Weird Linear Layer Behaviour when using ModuleList

Kale-ab_Tessera · October 13, 2019, 10:40am

So I have a list of layers and I apply a mask to some of the weights in the layers, by doing the following:

 def forward(self, input, mask=None):
        if mask is not None:
            self.weight.data.t().mul_(mask)
        f = F.linear(input, self.weight, self.bias)
        return f

This works when I store the list of layers like self.hidden_layers = [], but when I change this to self.hidden_layers = nn.ModuleList() the mask code above doesn’t work.

This is how I append to the list of layers:

        for i in np.arange(self.num_hidden_layers - 1):
            self.hidden_layers.append(LinearAutoMl(hidden_size, hidden_size).to(device))

Any reason why using ModuleList would do this?

Kale-ab_Tessera · October 13, 2019, 11:00am

Fixed it by changing line of code that applies the mask to
self.weight = nn.Parameter(self.weight * mask.t()) .

albanD · October 13, 2019, 11:30pm

Does the following works?

with torch.no_grad():
    self.weight.mul_(mask.t())

Kale-ab_Tessera · October 24, 2019, 7:03am

So that worked. Any reason why the above 2 methods don’t work?
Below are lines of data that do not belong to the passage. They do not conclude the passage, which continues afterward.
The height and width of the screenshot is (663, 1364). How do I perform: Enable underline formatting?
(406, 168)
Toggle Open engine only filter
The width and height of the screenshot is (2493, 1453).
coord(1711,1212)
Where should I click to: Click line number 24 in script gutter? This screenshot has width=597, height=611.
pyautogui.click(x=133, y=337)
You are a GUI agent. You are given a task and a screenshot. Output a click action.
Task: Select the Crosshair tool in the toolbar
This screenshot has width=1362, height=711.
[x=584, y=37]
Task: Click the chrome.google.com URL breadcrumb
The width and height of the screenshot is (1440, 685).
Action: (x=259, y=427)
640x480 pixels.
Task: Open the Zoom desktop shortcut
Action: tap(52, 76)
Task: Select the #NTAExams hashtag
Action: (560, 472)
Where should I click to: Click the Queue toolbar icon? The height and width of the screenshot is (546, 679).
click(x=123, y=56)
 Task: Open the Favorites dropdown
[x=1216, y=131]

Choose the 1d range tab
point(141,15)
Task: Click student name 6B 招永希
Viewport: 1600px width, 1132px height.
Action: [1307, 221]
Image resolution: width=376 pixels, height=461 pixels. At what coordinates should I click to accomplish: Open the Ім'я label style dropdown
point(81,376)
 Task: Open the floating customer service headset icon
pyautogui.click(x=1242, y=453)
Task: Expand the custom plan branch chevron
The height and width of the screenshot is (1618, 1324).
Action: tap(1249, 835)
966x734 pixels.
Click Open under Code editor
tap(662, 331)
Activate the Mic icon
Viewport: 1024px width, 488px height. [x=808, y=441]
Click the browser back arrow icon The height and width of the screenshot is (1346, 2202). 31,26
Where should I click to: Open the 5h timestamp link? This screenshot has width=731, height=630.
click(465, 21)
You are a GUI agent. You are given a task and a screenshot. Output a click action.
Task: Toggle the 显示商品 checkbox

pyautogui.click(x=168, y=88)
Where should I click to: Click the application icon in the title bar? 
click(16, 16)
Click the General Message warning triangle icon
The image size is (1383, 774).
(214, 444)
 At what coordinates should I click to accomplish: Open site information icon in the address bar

albanD · October 24, 2019, 2:27pm

.data should not be used anymore as it has weird semantic.
And rewrapping into an nn.Parameter has the side effect of calling .detach(), meaning that you would get a brand new set of parameters that are not necessarily the same as the ones you passed the optimizer.

SimonW · October 24, 2019, 2:32pm

also you are changing weight in place at every forward, which is likely not what you want to do.